According to CDSC spokesperson Suresh Nyaupane, there are both technical and policy hurdles. CDSC needs to identify inactive accounts, close them easily, and ensure that one person is not opening accounts in multiple places without proper tracking. They are currently working on a plan to handle unrenewed accounts.
Stock Brokers Association of Nepal president Sagar Dhakal says progress has been zero so far. He explains that problems arise when an investor buys shares from one broker but sells them through another without clearing payments to the first.
For example, if an investor deposits Rs 25 lakh as collateral, brokers may allow trades worth up to Rs 1 crore on trust. But when shares move to another DP and are sold elsewhere, the first broker is left unpaid — and sometimes, the investor disappears altogether.

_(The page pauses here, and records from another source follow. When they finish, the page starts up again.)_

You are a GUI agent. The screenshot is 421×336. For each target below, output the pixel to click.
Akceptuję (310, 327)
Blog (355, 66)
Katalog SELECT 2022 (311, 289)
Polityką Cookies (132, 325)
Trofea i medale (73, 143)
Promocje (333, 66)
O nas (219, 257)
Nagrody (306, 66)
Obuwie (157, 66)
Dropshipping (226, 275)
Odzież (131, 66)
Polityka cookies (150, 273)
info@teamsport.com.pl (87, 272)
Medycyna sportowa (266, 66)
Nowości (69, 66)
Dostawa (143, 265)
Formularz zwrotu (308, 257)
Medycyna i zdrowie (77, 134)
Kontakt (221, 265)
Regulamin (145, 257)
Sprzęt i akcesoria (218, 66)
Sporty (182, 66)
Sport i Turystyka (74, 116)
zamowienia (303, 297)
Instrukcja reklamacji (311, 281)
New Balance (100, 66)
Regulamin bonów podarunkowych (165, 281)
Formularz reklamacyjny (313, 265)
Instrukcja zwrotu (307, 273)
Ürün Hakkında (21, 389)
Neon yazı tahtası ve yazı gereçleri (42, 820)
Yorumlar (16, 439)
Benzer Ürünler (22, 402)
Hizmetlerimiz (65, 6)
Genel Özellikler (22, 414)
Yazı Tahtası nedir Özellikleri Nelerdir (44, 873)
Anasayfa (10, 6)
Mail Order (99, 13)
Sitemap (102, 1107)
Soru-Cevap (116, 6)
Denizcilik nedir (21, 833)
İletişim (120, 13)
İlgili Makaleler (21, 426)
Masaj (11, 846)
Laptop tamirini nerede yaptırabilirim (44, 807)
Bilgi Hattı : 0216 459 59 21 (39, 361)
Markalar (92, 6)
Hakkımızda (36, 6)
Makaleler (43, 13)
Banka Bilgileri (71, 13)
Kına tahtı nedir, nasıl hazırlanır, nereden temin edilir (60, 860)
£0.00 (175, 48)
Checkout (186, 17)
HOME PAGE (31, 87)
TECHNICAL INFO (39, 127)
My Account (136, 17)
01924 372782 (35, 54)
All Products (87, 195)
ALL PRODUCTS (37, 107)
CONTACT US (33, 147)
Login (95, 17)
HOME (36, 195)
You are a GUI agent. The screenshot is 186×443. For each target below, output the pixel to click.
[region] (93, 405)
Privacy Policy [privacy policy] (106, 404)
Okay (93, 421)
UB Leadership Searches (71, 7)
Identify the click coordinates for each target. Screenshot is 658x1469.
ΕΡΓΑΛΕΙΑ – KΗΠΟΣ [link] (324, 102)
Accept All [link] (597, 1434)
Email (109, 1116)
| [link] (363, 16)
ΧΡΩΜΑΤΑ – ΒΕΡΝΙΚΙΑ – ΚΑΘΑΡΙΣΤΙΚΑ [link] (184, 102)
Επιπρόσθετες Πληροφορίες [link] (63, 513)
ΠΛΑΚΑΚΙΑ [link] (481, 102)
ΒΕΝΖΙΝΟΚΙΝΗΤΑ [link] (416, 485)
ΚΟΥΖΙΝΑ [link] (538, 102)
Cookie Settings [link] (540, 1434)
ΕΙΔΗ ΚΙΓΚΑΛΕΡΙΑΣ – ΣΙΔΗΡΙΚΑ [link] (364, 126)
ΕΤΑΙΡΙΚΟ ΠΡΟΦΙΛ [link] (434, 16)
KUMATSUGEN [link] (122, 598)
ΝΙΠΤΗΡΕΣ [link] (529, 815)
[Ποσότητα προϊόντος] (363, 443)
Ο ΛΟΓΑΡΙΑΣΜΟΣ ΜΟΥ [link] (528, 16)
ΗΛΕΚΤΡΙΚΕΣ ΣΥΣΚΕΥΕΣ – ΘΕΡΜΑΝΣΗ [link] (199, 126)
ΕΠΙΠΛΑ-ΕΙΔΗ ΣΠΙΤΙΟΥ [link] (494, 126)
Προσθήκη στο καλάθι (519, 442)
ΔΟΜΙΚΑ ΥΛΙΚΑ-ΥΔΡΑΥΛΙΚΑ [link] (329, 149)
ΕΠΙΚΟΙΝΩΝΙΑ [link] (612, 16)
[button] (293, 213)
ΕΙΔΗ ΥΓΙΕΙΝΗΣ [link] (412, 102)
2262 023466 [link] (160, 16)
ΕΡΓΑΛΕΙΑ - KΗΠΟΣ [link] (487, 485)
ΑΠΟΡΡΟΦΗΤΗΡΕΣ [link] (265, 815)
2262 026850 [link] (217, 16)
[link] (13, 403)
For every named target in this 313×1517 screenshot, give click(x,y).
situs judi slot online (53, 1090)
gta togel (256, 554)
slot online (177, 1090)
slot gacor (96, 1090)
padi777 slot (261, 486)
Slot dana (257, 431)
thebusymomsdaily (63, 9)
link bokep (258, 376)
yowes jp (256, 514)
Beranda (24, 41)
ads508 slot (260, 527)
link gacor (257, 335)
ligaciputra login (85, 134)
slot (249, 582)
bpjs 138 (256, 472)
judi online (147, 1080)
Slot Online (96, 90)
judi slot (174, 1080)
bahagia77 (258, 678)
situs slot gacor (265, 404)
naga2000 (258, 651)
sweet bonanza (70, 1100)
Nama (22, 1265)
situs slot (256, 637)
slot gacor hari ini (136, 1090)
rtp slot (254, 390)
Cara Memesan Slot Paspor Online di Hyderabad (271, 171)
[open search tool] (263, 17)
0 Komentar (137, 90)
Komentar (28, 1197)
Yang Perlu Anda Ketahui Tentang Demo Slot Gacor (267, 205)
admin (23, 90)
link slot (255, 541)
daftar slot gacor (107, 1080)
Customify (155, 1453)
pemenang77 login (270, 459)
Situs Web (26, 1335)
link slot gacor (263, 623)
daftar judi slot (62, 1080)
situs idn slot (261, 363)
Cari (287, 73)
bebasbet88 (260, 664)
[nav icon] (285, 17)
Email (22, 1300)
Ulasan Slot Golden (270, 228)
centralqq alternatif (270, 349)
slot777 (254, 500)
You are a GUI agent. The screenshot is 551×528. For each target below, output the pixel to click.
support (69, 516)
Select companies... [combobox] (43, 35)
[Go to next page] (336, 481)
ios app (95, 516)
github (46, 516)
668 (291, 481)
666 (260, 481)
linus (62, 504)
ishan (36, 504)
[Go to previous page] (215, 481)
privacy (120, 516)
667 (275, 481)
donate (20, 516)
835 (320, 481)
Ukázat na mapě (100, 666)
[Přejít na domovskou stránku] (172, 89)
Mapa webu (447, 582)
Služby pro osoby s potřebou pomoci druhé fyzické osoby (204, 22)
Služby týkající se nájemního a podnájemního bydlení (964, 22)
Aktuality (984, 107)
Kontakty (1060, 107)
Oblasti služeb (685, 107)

In today’s market, many investors buy 100% of their shares by keeping just 25% as a guarantee. The trend of using BO-to-BO transfers and selling through another broker is increasing, causing more financial risk for brokers.
Even though the current rule allows only two DPs per investor, many still manage to open multiple accounts — and until CDSC takes action, brokers say the problem will keep growing.